If the myriad of year-end and best of the decade lists published by my fellow bloggers taught me anything, it was that Joe Abercrombie's standalone pseudo-sequel to The First Law trilogy is an incredibly divisive entity. Second only to The Magicians by Lev Grossman, readers either reveled in the experience of Best Served Cold, or were left... well, cold by it.
200 pages in, I can't yet say with any certainty which of those camps The Speculative Scotsman will ultimately fall into, if indeed it can only be a love-it or hate-it kind of thing. There are moments of brilliance peppered throughout what I've read: quick and dirty action scenes with immediately brutal consequences; a couple of characters that genuinely intrigue me, Friendly the borderline autistic soldier above all others; and a sense of humour black as the night sky throughout.
Foolishly, perhaps, I hadn't thought to wonder what the title of Abercrombie's latest novel might entail until I sat down with Best Served Cold and read through the opening chapters. After a prologue in which her brother is slain and the protagonist herself barely survives, Monza assembles a reluctant band of thugs to aid in her single, searing purpose: the murder of the seven people she deems responsible for the bloody betrayal which was Benna's end.
Set against the bleak fantasy backdrop of Styria fleshed out in The First Law trilogy, Best Served Cold is, of course, a revenge thriller. That shouldn't be a surprise. What gives me pause, however, is the relentlessness of Monza's vengeance. The novel's seven sections are each devoted to one of her targets, from the lowly banker whose only crime was to witness the attack to the inestimably powerful Duke himself whose paranoia meant the death of Benna. There is an inexorable sense of motion as the motley band Monza assembles moves forward, always forward towards the next mark, the next murder.

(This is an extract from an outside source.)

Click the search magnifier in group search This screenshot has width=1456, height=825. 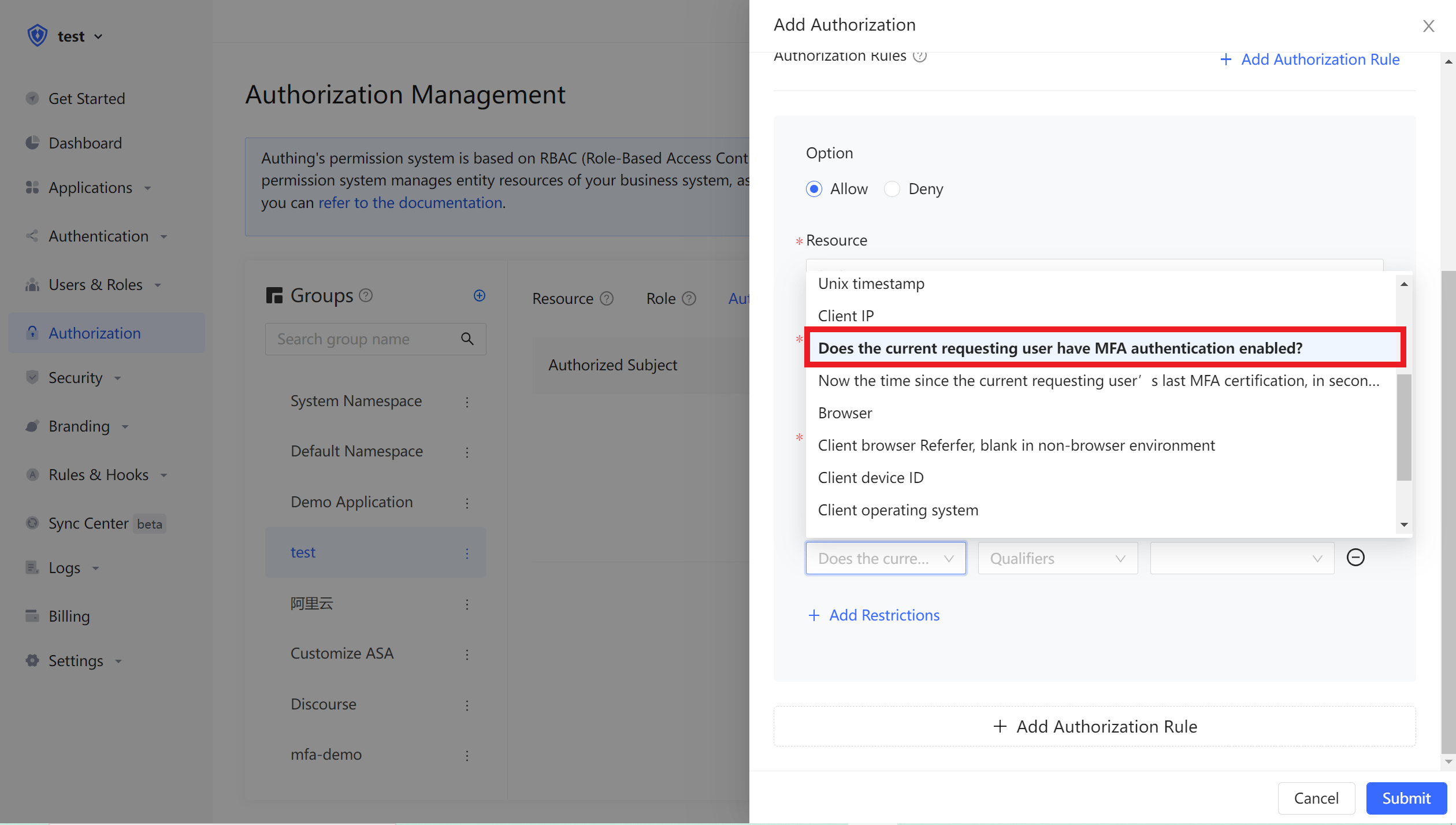tap(467, 339)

Best Served Cold has been a harrowing read thus far, but I'm pleased to report that already there are emergent narrative strains asking the inevitable questions of Monza's motley: are the lives of seven men equal to the death of one? Does the troupe not stand to become the very thing they despise?

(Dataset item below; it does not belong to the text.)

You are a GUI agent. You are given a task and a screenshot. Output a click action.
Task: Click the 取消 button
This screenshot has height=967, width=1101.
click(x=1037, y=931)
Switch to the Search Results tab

In the end, neither seven murders nor seven thousand will bring Benna back, and the various thugs in Monza's employ have already begun to question righteousness of their purpose. What remains to be seen is whether or not the bitter protagonist of Best Served Cold will see the light before she's brought an already-troubled nation to its knees. The Speculative Scotsman certainly hopes so, because as inventive and entertaining as each of the gang's assassinations have been thus far, I can see myself growing tired of their disconnected, episodic quality short of some underpinning moral implications to tie all the bloodshed together.
Stay tuned to the blog for a full review of Joe Abercrombie's latest novel next week.
Curious to see your final impressions. Best Served Cold didn't blow me away like The First Law trilogy, but it definitely grew on me as the action and tension escalated toward the novel's climax. The First Law trilogy is a tough act to follow though, as it was so subversive and such a blast of fresh air in the fantasy genre.